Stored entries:
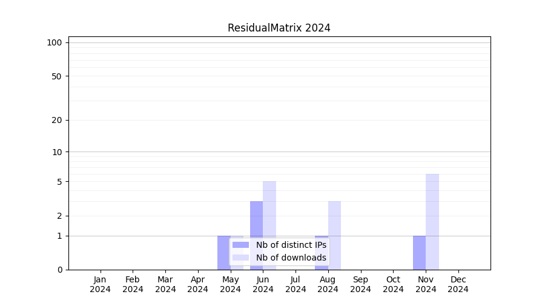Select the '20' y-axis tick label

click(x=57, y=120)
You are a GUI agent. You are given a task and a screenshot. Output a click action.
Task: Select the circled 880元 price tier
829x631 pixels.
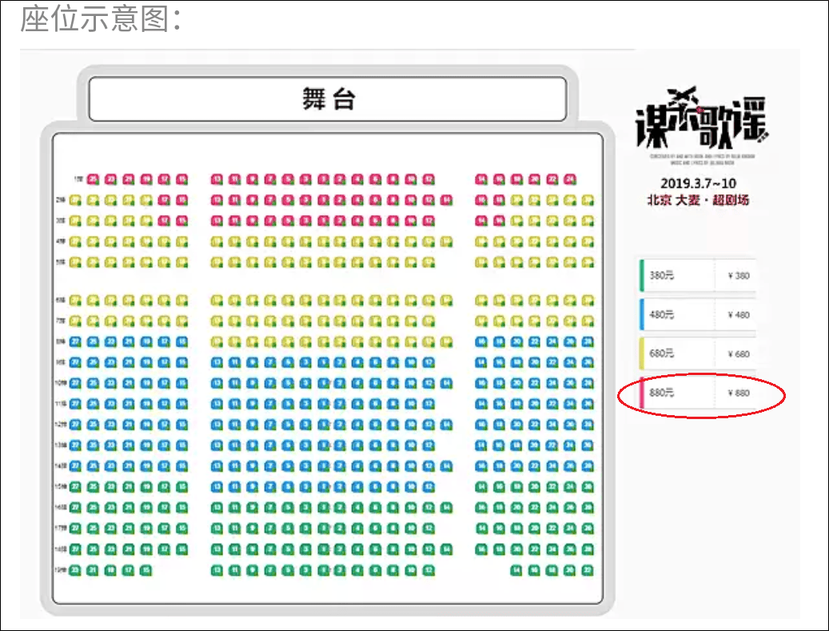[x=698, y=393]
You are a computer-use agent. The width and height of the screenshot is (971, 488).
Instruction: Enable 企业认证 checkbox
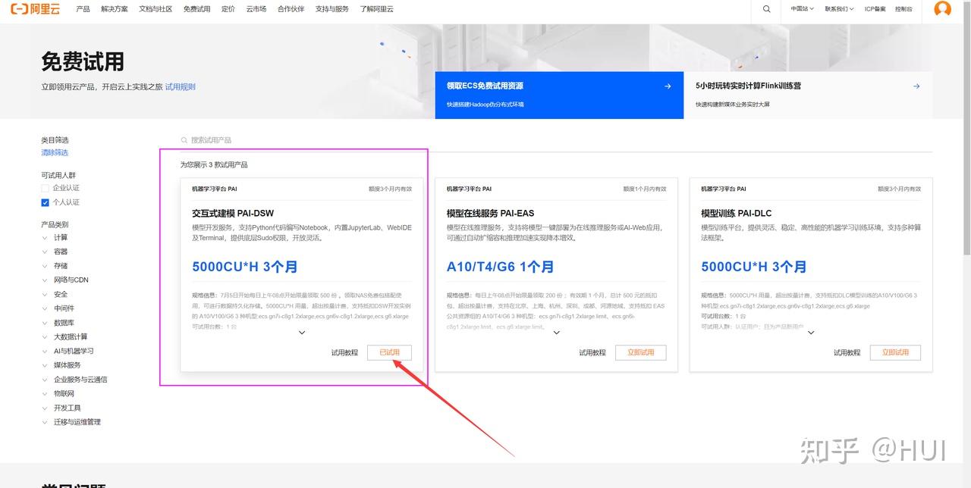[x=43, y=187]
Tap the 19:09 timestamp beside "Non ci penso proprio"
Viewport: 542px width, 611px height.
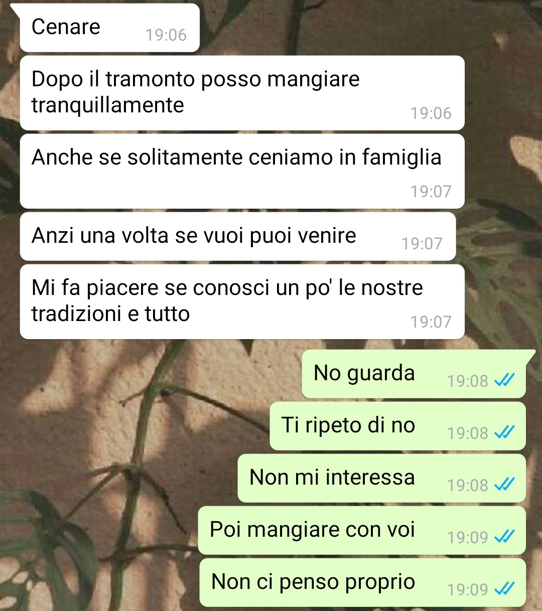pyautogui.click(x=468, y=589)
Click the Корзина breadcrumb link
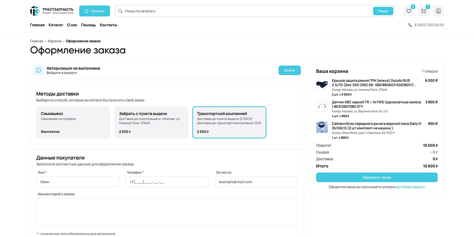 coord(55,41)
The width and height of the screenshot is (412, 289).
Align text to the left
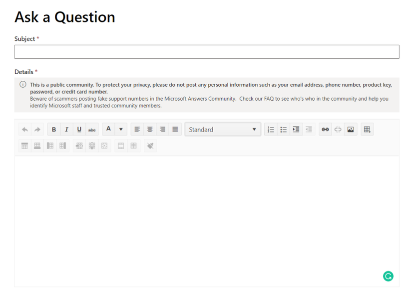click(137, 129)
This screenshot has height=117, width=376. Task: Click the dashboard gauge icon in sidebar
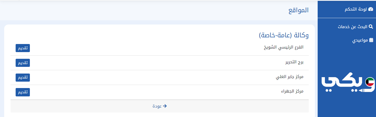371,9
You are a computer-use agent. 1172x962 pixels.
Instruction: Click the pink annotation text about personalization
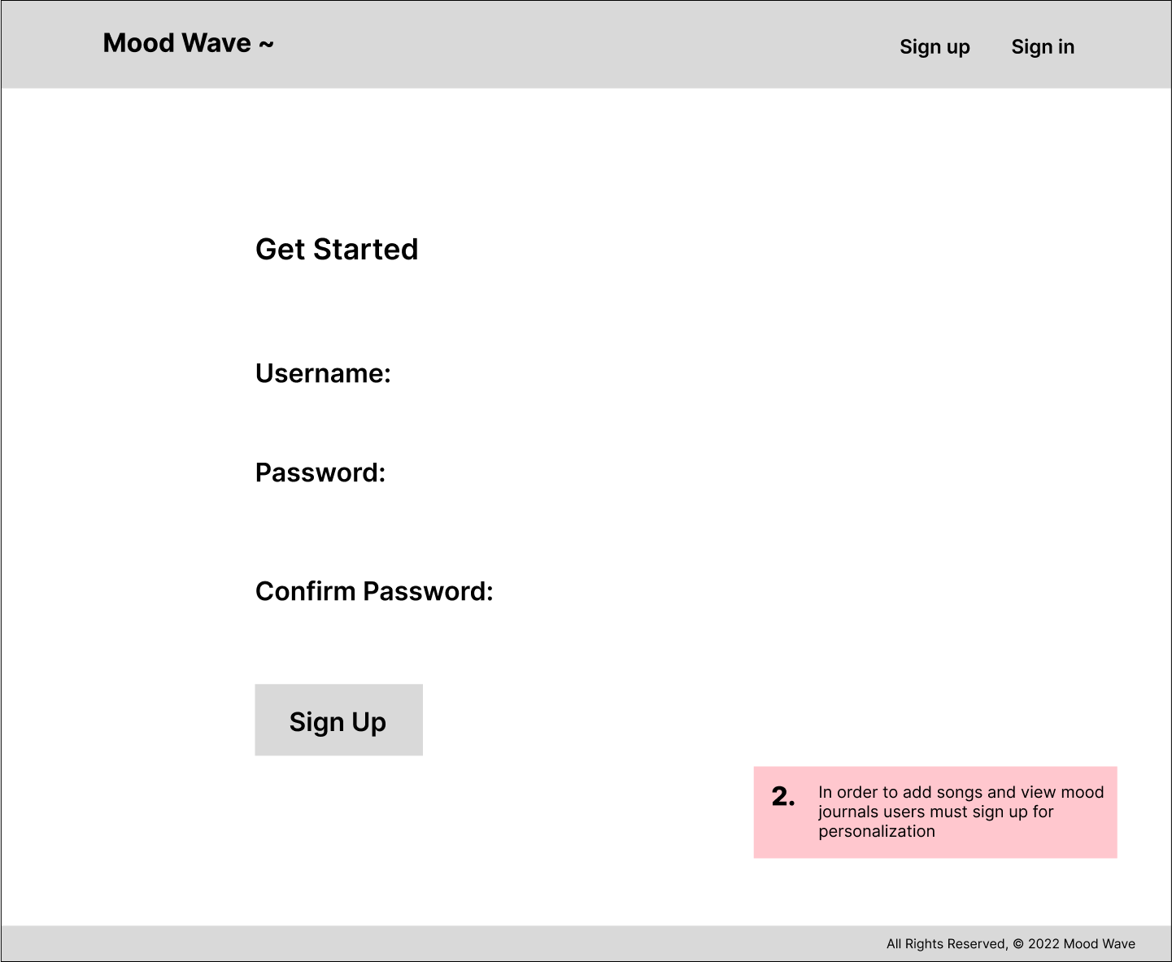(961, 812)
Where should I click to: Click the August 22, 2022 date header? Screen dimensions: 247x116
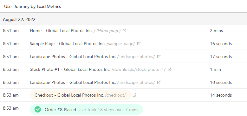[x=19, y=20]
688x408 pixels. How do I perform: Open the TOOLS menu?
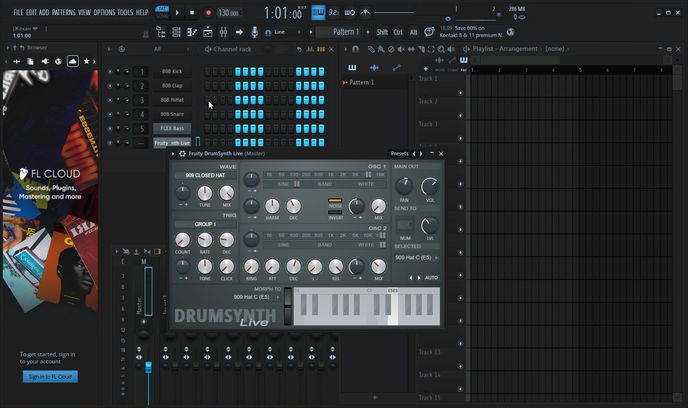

Task description:
Each line from the one holding "This screenshot has" through the last line of the records above must be duplicated exactly, and pictures must not be.

Completed exercise:
This screenshot has height=117, width=376. Task: Click the dashboard gauge icon in sidebar
371,9
You are a computer-use agent. 1172x962 pixels.
Instruction: Click the pink annotation text about personalization
(961, 812)
Where should I click to: Click the August 22, 2022 date header? Screen dimensions: 247x116
[x=19, y=20]
688x408 pixels. How do I perform: Open the TOOLS menu?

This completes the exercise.